BLAS and LAPACK routines may be used inside threaded code, for example in OpenMP sections in packages such as mgcv. The reference implementations are thread-safe but external ones may not be (even single-threaded ones): this can lead to hard-to-track-down incorrect results or segfaults.

There is a tendency for re-distributors of R to use ‘enhanced’ linear algebra libraries without explaining their downsides.

A.3.1 BLAS

An external BLAS library has to be explicitly requested at configure time.

You can specify a particular BLAS library via a value for the configuration option --with-blas. If this is given with no =, its value is taken from the environment variable BLAS_LIBS, set for example in config.site. If neither the option nor the environment variable supply a value, a search is made for a suitable19 BLAS. If the value is not obviously a linker command (starting with a dash or giving the path to a library), it is prefixed by -l, so

19 The search order is currently OpenBLAS, BLIS, ATLAS, platform-specific choices (see below) and finally a generic libblas.

--with-blas="foo"

is an instruction to link against -lfoo to find an external BLAS (which needs to be found both at link time and run time).

The configure code checks that the external BLAS is complete (as of LAPACK 3.9.1: it must include all double precision and double complex routines, as well as LSAME), and appears to be usable. However, an external BLAS has to be usable from a shared object (so must contain position-independent code), and that is not checked. Also, the BLAS can be switched after configure is run, either as a symbolic link or by the mechanisms mentioned below, and this can defeat the completeness check.

Some enhanced BLASes are compiler-system-specific (Accelerate on macOS, sunperf on Solaris20, libessl on IBM). The correct incantation for these is often found via --with-blas with no value on the appropriate platforms.

20 Using the Oracle Developer Studio cc and f95 compilers

Note that under Unix (but not under Windows) if R is compiled against a non-default BLAS and --enable-BLAS-shlib is not used (it is the default on all platforms except AIX), then all BLAS-using packages must also be. So if R is re-built to use an enhanced BLAS then packages such as quantreg will need to be re-installed.

### AVAILABLE DATA:
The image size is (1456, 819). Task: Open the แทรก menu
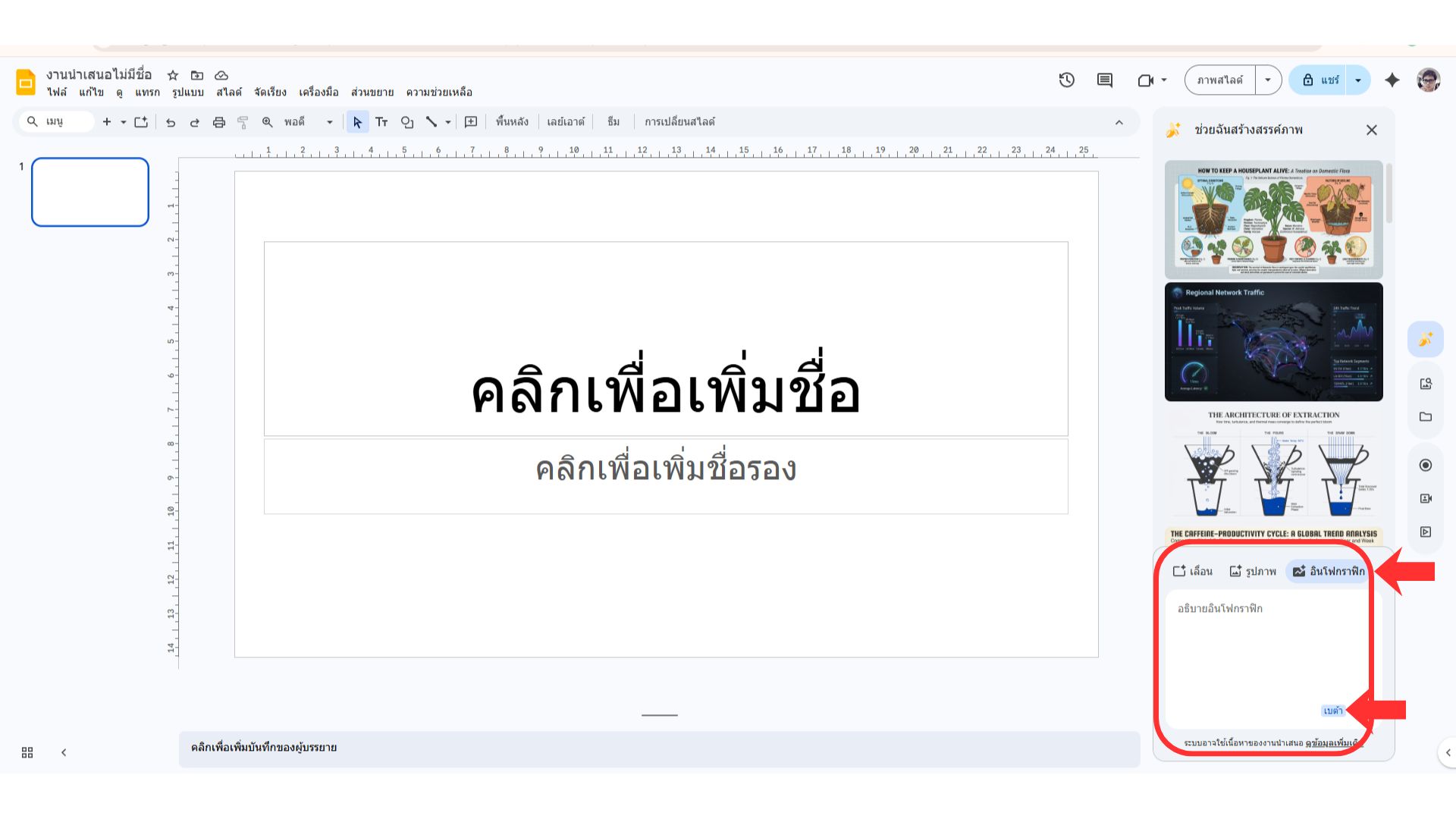pos(147,93)
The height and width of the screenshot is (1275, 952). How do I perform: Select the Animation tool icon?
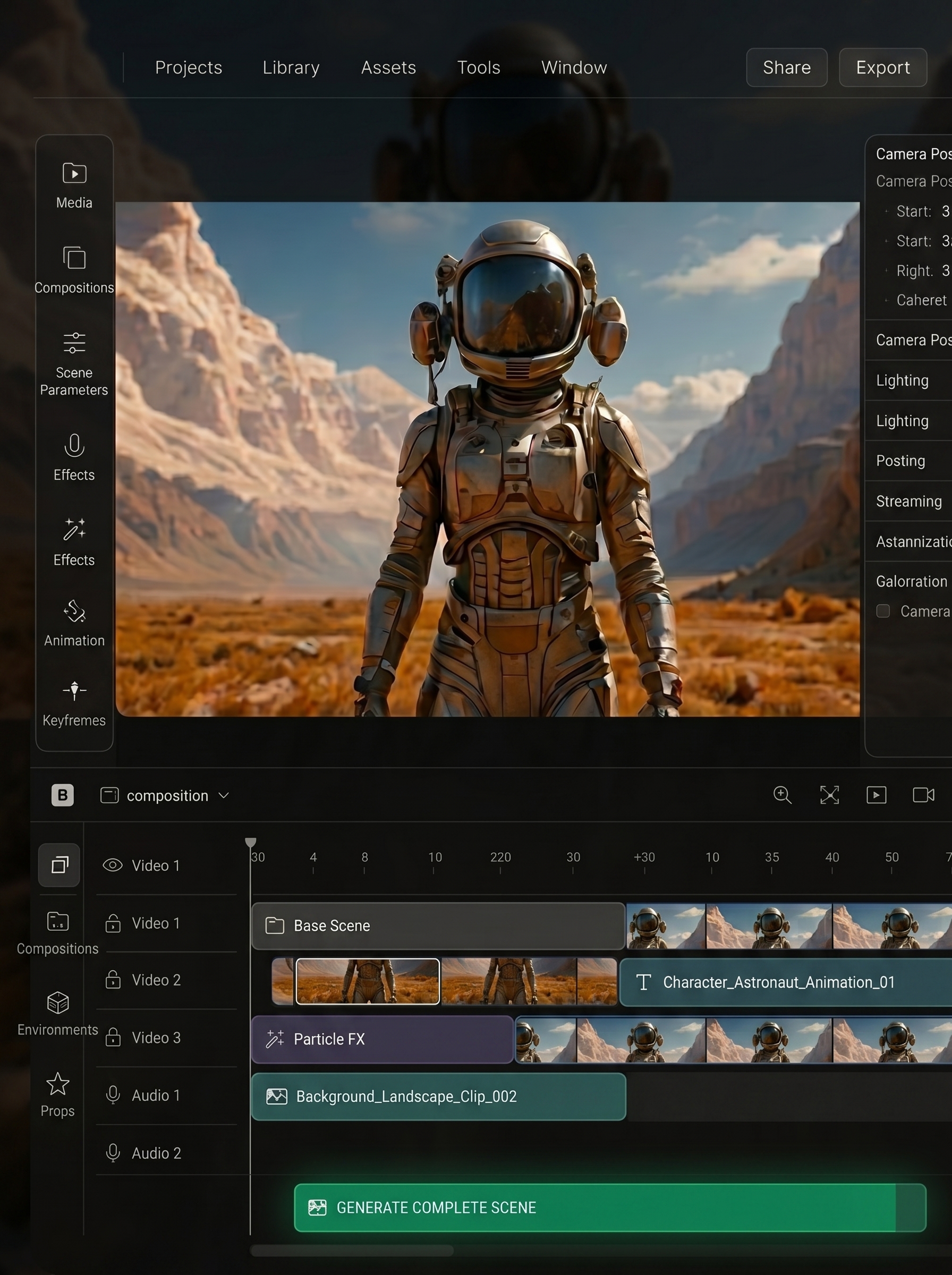point(74,611)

### REQUIRED TASK:
Return the portion of the passage on BLAS libraries starting with "20 Using the Oracle" and going on through "to be re-installed.", copied word for word.

### OUTPUT OF THE TASK:
20 Using the Oracle Developer Studio cc and f95 compilers

Note that under Unix (but not under Windows) if R is compiled against a non-default BLAS and --enable-BLAS-shlib is not used (it is the default on all platforms except AIX), then all BLAS-using packages must also be. So if R is re-built to use an enhanced BLAS then packages such as quantreg will need to be re-installed.